Un barco con un grupo de 50 soldados franceses llegó el sábado al puerto de Nakura, en el sur de Líbano, para integrarse como primer contingente en la Fuerza Provisional de Naciones Unidas en Líbano (FPNUL).
Según confirmaron fuentes de FPNUL, los 50 militares franceses son los primeros soldados extranjeros llegados a Líbano como refuerzo de FPNUL de acuerdo con la resolución 1.701 del Consejo de Seguridad, que debe velar por el cumplimiento del alto el fuego entre Israel y Hizbulá.
El ejército francés comenzó la operación de desembarco del material y las tropas en el puerto de Nakura, localidad en la que se encuentra la sede del cuartel general de FPNUL.
Según las fuentes, el desembarco del material y los militares en territorio libanés será "en las próximas horas".
El gobierno de París aseguró el viernes que enviará 200 miembros del ejército como contribución a la fuerza internacional de paz que debe desplegarse en el sur de Líbano y pidió más medidas de seguridad para aumentar su contribución.
Urgencia de la ONU
Esta llegada coincide con la nueva petición por parte de la ONU para que los países europeos concreten con la mayor brevedad su contribución de tropas para la fuerza de paz en el sur del Líbano (FPNUL) para que el operativo pueda tener una dimensión multinacional.

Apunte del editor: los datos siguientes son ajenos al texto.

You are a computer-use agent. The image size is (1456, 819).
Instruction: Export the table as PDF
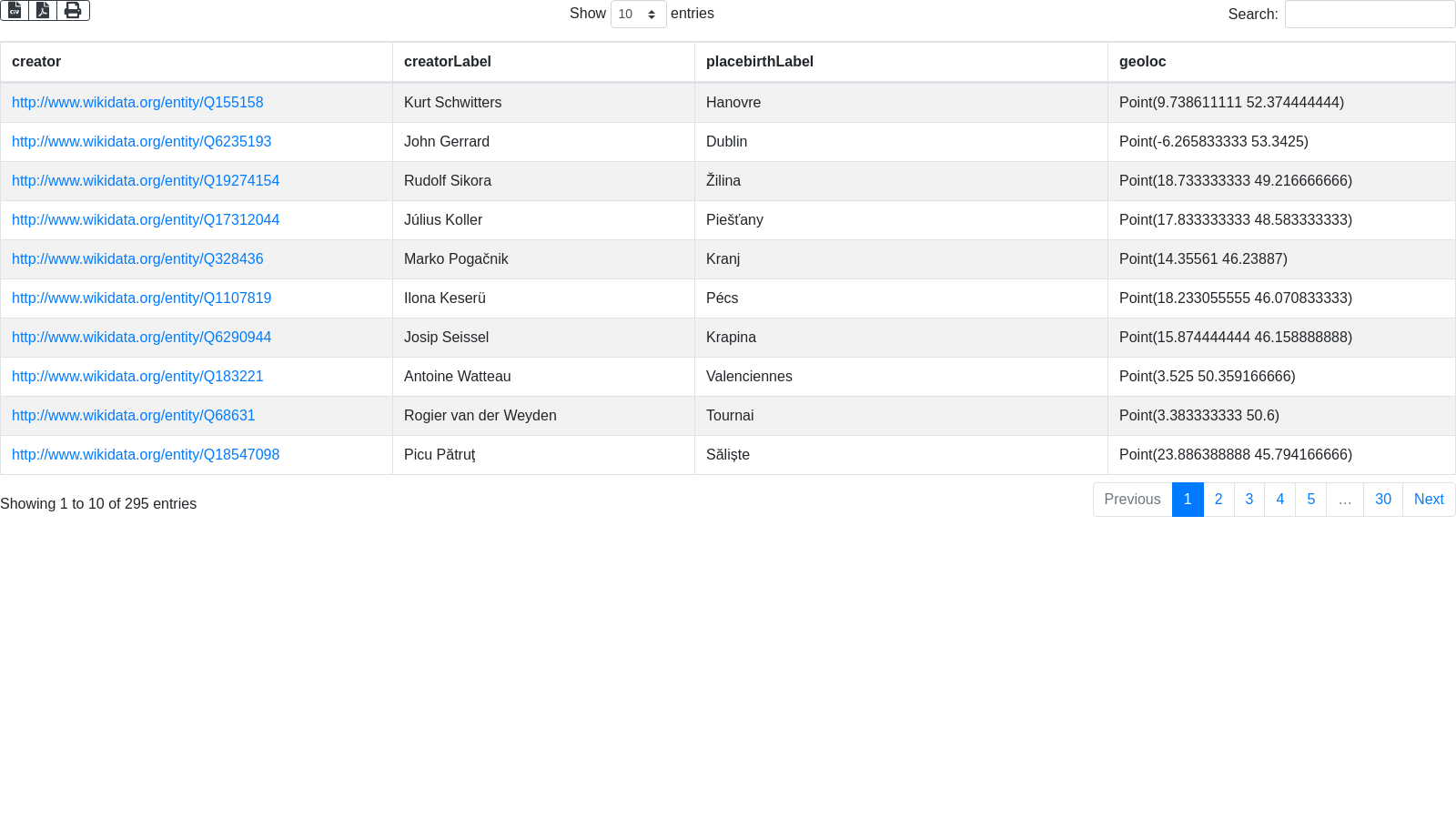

El vicesecretario general de la ONU, Mark Malloch Brown, ha realizado este llamamiento para que los países de Europa "refuercen sus compromisos, de tal forma que haya un equilibrio correcto de fuerzas para desplegar, para que sea efectiva en términos políticos y de legitimidad".
Malloch Brown ha reconocido que ha habido compromisos firmes de diversos países, como Bangladesh, que anunció que aportaría 2.000 soldados de infantería, Malasia e Indonesia, cuya contribución se eleva a 1.000 efectivos cada uno de ellos, o Nepal ha ofrecido un batallón de un millar de soldados.
Reticencias israelíes
Sin embargo, Israel ya se ha pronunciado en contra de que el operativo de la ONU formen parte países con quienes no tienen relaciones diplomáticas, como es el caso de Malasia e Indonesia.
La última palabra de lo que es aceptable la tendrá la ONU
"La última palabra de lo que es aceptable la tendremos nosotros (la ONU) y estas tropas están desplegadas en territorio libanés y no israelí", declaró el alto funcionario.
Aún así, se mostró alentado por el acuerdo alcanzado por el Gobierno de Italia de enviar efectivos, aunque se desconoce el número todavía, pero que según declaraciones recientes del primer ministro italiano, Romano Prodi, podría elevarse a 3.000 soldados, además de los 50 cascos azules que ya dispone en el Líbano.
España o Alemania, comprometidas
España ha expresado su compromiso de contribuir con tropas aún no cuantificadas, mientras que Finlandia ha anunciado el envío de una compañía de entre 110 y 260 soldados, que sólo podría desplegar en el mes de noviembre.
Alemania ofreció efectivos navales para controlar y garantizar que no entren armas por la costa libanesa y efectivos de una unidad especial fronteriza para vigilar la frontera del Líbano con Siria.
"Su aportación es sustancial pero básicamente se trata de soldados de marina y agentes aduaneros claves para levantar el bloqueo, lo que es un aspecto adicional a las 3.500 tropas que necesitan desplegar en la Línea Azul", apostilló Malloch Brown.
Francia decepciona
Francia, que se comprometió a liderar la FPNUL ampliada, ha autorizado el envío de 200 ingenieros militares, que se sumarán a los 200 cascos azules que tienen sobre el terreno, una oferta calificada de "decepcionante" por la ONU, y recibió fuertes críticas del presidente de EEUU, George W. Bush.
Reino Unido prestará apoyo marítimo y aéreo de las unidades británicas que integran la OTAN.
Turquía y Marruecos han expresado su voluntad de contribuir, pero de momento sólo Ankara ha respondido ofreciendo ser un centro de tránsito, a través de su puerto de Mersin y el aeropuerto de Adana para asistir a la FPNUL en cuestiones logísticas.
Temores de las tropas
Las dificultades de los países para la contribución de tropas yacen en las reglas de enfrentamiento y en el concepto de la operación, pues temen que su objetivo último sea el desarme de Hizbulá.
"Lo hemos dejado claro: que el operativo no podrá ser caracterizado como una fuerza de ocupación o de operaciones ofensivas para desarmar Hizbulá, pero deberá proporcionar a Israel las garantías de seguridad de que el proceso político que pide como ultima instancia el desarme se cumpla", enfatizó Malloch Brown.